### WHAT IS BEING ASKED
Rewrite the data below with every "screenshot" swapped for "screen capture" and everything else unchanged. Leave the pictures out of your answer.

### ITEMS

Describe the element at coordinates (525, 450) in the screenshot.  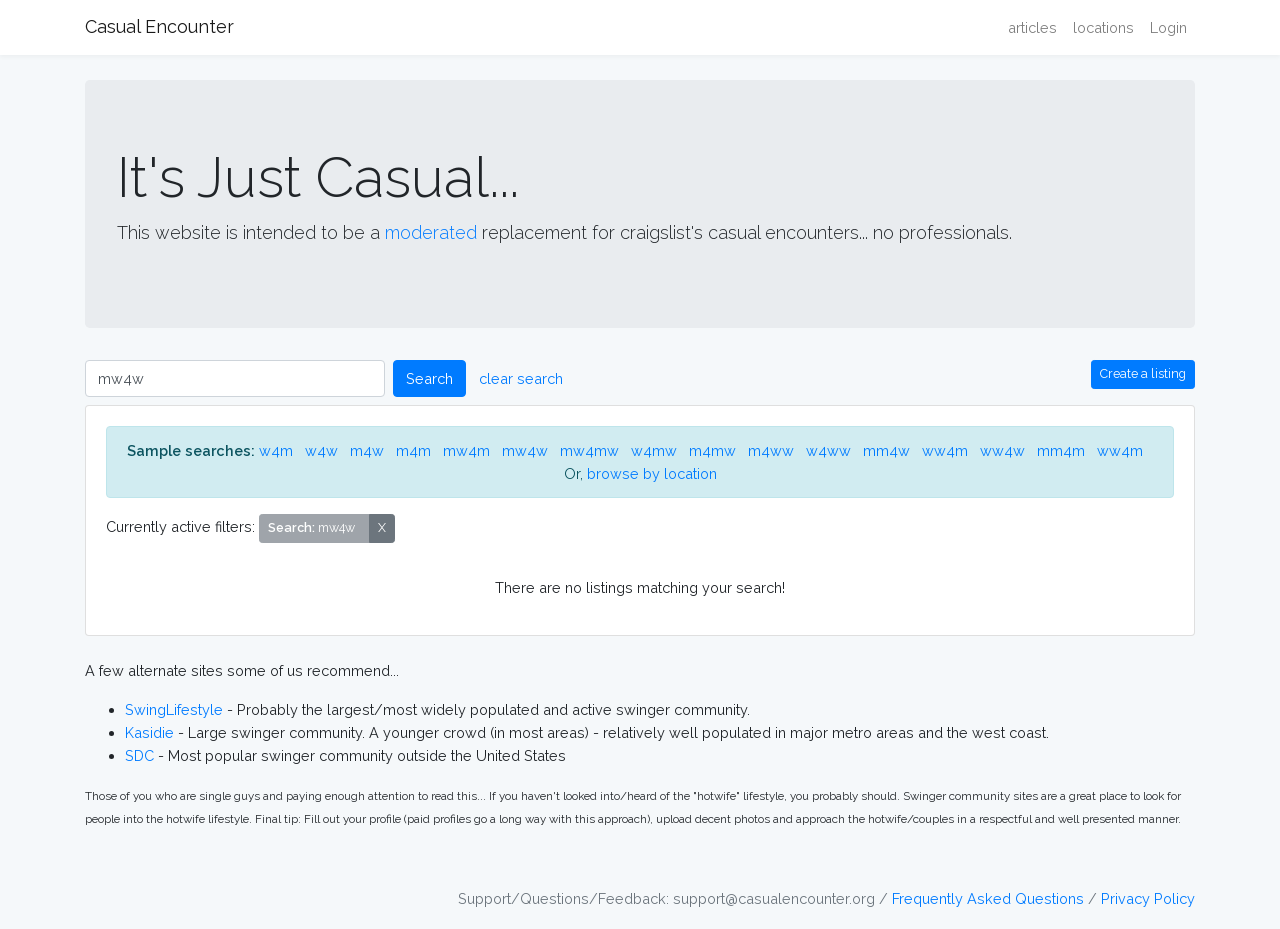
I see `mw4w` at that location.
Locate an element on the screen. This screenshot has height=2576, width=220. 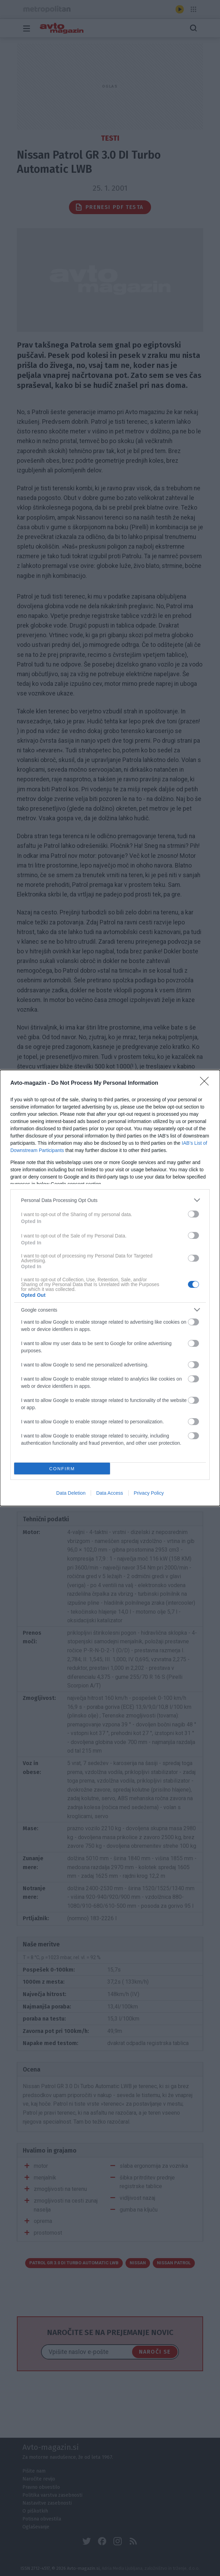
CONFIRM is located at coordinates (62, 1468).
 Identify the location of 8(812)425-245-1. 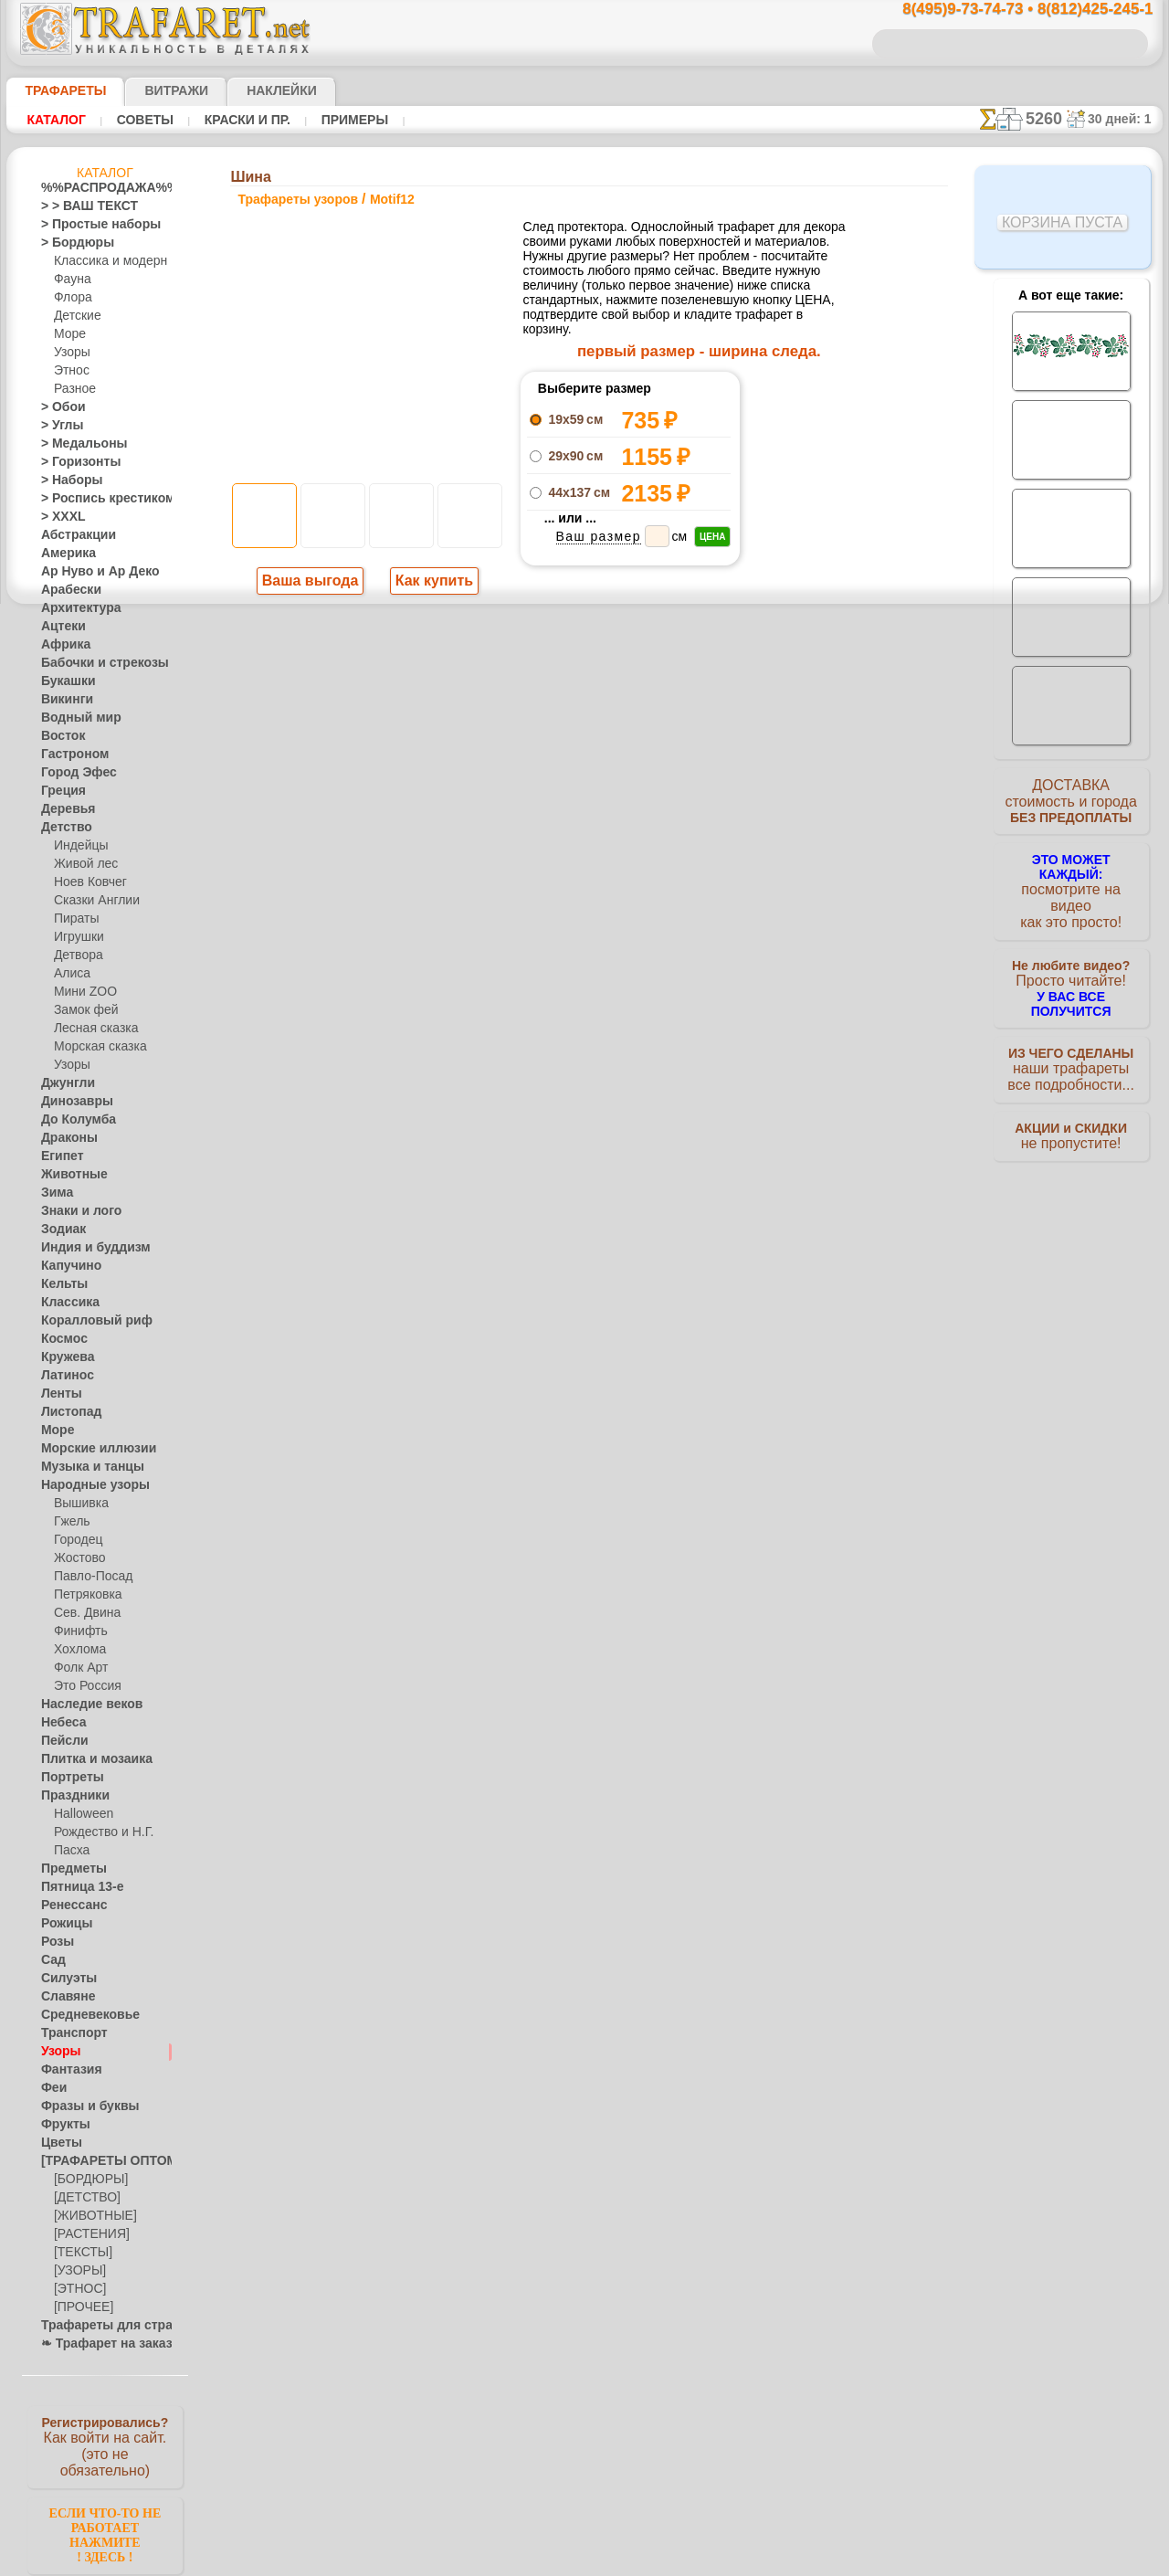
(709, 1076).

### RIGHT ANSWER
Describe the element at coordinates (525, 450) in the screen capture.  
I see `mw4w` at that location.
Locate an element on the screen. This screen capture has height=2576, width=220. 
CONFIRM is located at coordinates (62, 1468).
 Identify the location of 8(812)425-245-1. 
(709, 1076).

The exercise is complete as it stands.